Me di cuenta de que ese es un principio muy aceptado en la sociedad, eso de que el que llega primero tiene más derechos por la sencilla razón de que llegó antes. El que pisa por primera vez una isla virgen tiene derecho a tomar posesión de ella. El que primero encuentra una mina de oro o un yacimiento petrolífero puede reclamar propiedad del mismo.
En el caso de mis hijos, yo les enseño que si uno lleva media hora jugando en la computadora, ya es hora de que le deje un turno al siguiente. Pero menudo caos se produciría si aplicáramos ese principio a todo aspecto de la sociedad.
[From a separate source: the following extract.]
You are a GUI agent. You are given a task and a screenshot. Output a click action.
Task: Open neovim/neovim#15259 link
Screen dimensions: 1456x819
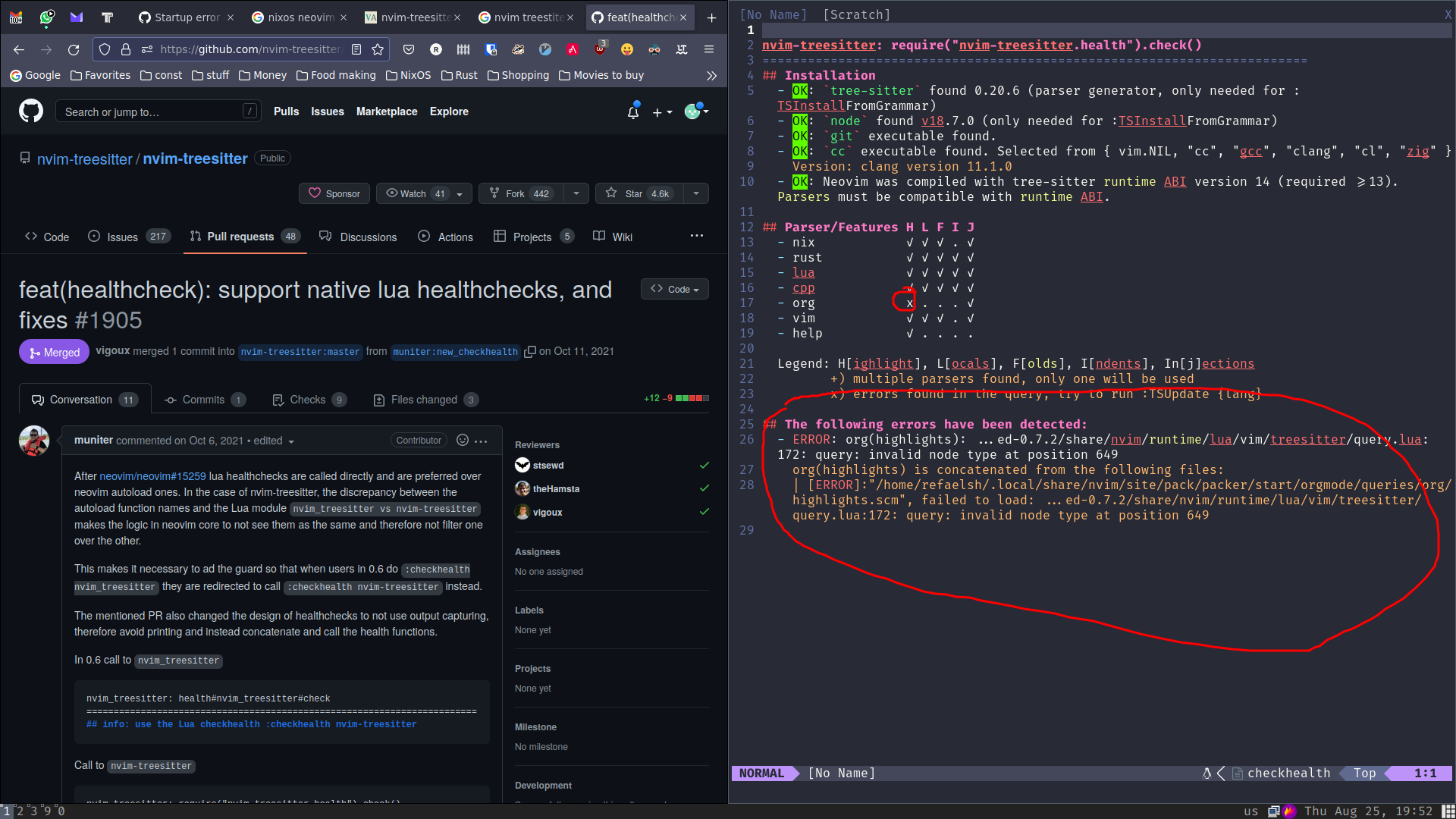coord(152,476)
Sería insólito que un propietario dijera: «He disfrutado de estas tierras durante un buen tiempo; ya es hora de que se las deje a otro».
Este ejemplo es un tanto extremo, pero ¿qué hay de los pequeños actos de consideración? ¿Con qué frecuencia las personas que van sentadas en el bus o en el metro ceden su asiento a los que acaban de subir, simplemente porque parece que lo necesitan? ¿Es mucho pedirnos que hagamos esos pequeños sacrificios?
Sin embargo, Dios desde un principio quiso que fuéramos generosos y altruistas, y con Su amor podemos serlo. Si practicáramos esa clase de amor, el mundo sería bien distinto. [1]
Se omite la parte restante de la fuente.